From BBC News:
Simon Cohen said he wanted to focus on his family as he thought “jet-setting around the world” as head of Global Tolerance was missing the point.
He will hand over 95% of the company, with £10,000, and 10 years’ worth of business contacts, he said.
Mr Cohen said he will stay on to mentor the new boss for a year.
The application process is “open to all”, said the 34-year-old entrepreneur, adding he does not mind if a “starry-eyed graduate” or a “well-seasoned” executive wants to apply.
He said he hopes other leaders will follow his innovative succession plan.
“Most of the exit strategies seem to centre around how the leader can extract as much money as possible. Lots of businesses end up in a corporate graveyard because of this,” he said.
Mr Cohen said he realised when visiting India during a sabbatical that while he was flying around the world with his business, he was missing his “pregnant wife’s embrace”.
He said: “I am giving up 95% of the shares in a successful company, worth between £500,000 and £1m. In that sense you could say I am giving up a lot of money. It is scary.
“But I think about value in a slightly different way.”
In a move he says was unprecedented, Mr Cohen put Global Tolerance on a year-long sabbatical last April to coincide with the birth of his first daughter.
The company did not trade and its seven full-time staff were laid off, but were encouraged to take on Global Tolerance’s clients, which include TED (Technology Entertainment and Design), as freelances.
Staff will not be rehired next month so the new head can start with a clean slate and no overhead costs, Mr Cohen said.

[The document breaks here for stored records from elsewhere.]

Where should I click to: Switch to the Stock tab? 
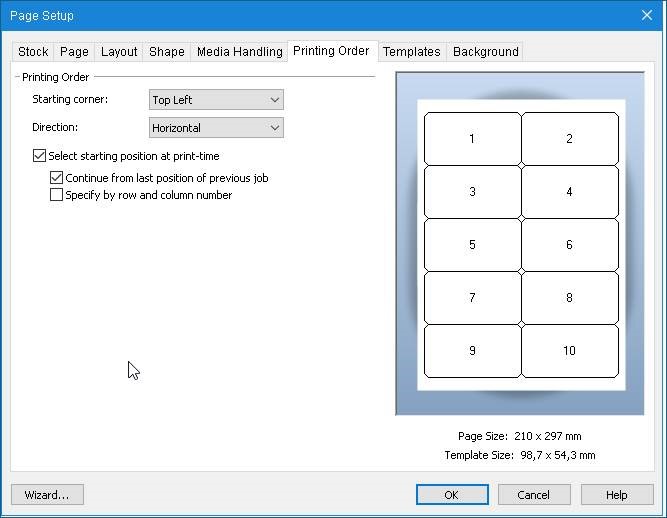33,52
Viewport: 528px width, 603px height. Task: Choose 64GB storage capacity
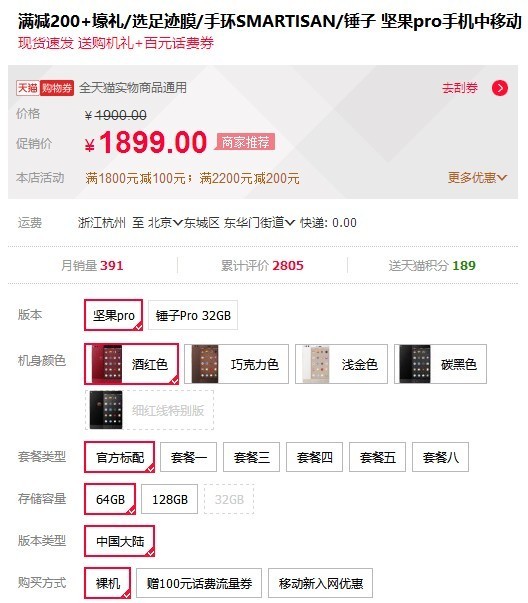(x=110, y=499)
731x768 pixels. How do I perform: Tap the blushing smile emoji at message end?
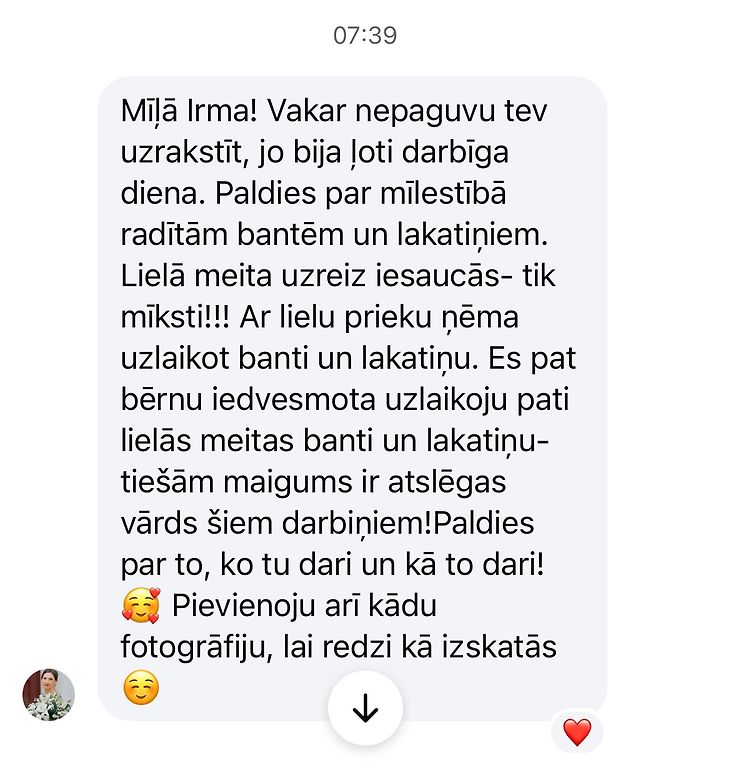pyautogui.click(x=141, y=687)
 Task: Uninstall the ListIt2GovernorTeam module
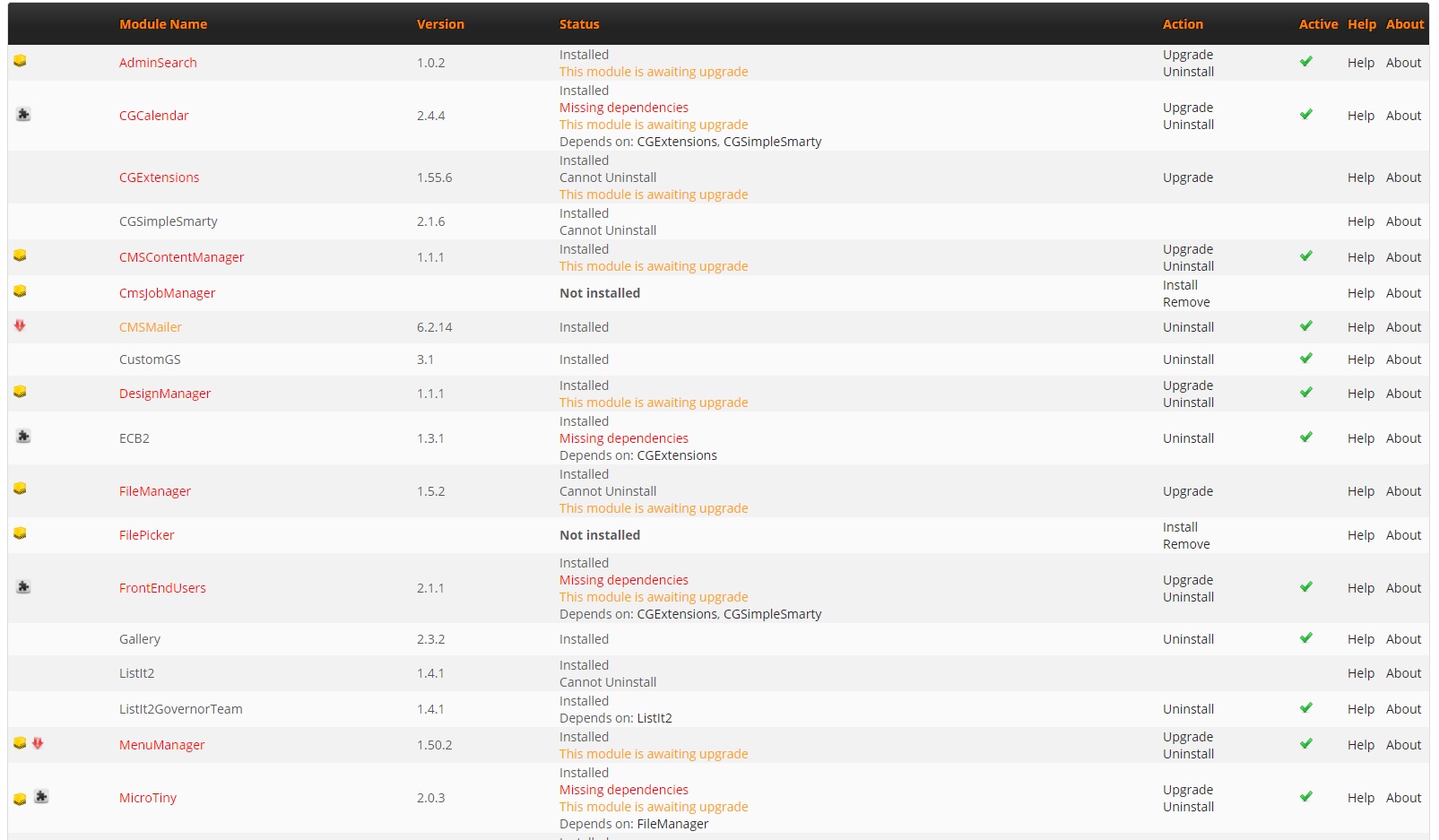[x=1188, y=709]
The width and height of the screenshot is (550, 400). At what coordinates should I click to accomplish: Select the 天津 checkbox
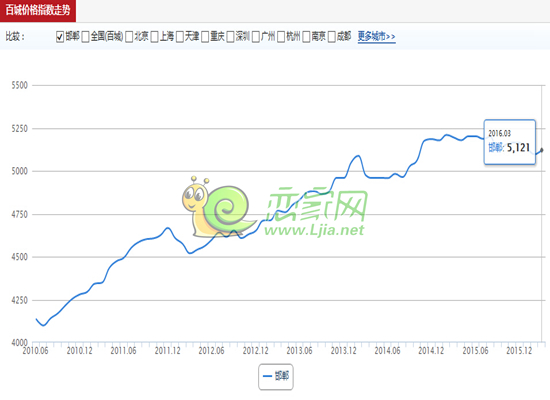point(180,36)
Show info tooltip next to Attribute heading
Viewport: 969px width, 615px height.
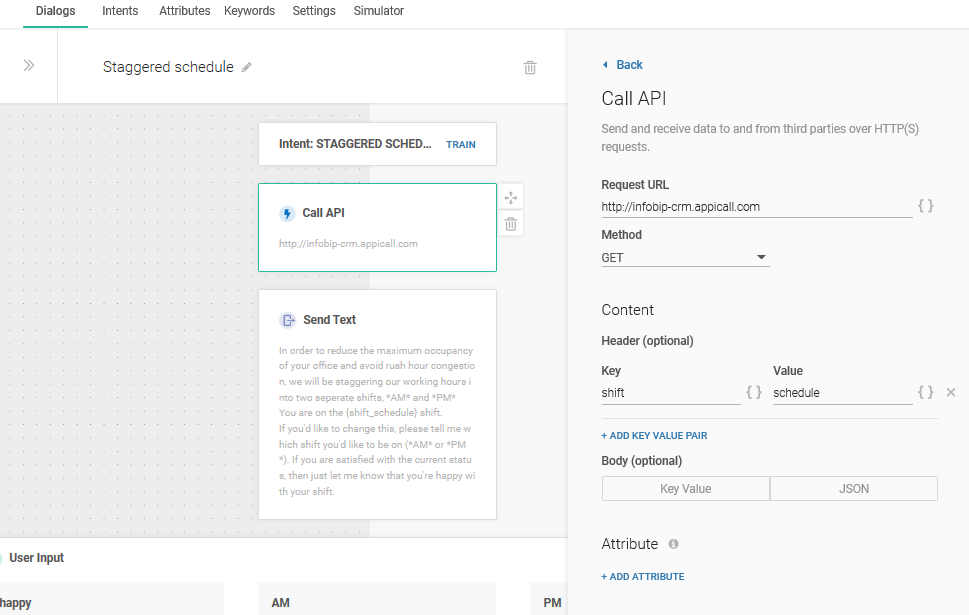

“The sum of £10,000 is not £1m, it is a modest sum. I want someone to come in with their own vision – not mine. The only way it is going to succeed is if it is not my vision. Companies need to change,” he said.
Mr Cohen said he is now writing a book, and focusing on being a stay-at-home father.
“For me that is worth more than a million,” he said.
He said he has “a little bit saved” to live off, but hopes to sign a book deal, and is doing some consulting work with a Buddhist leader in India to supplement his income.
Mr Cohen said he is looking for someone with an “authentic social vision” who is not just paying “lip service” to the idea in order to make money, as he said was often the case with corporate social responsibility campaigns.
“I will also be looking for someone with strong financial and business acumen, as this is an area where I have fallen short,” said Mr Cohen.
Finding a new person will be a five-step process, he said, including tweeting about what leadership means to them, filling in an application, submitting a business plan and attending an evaluation day.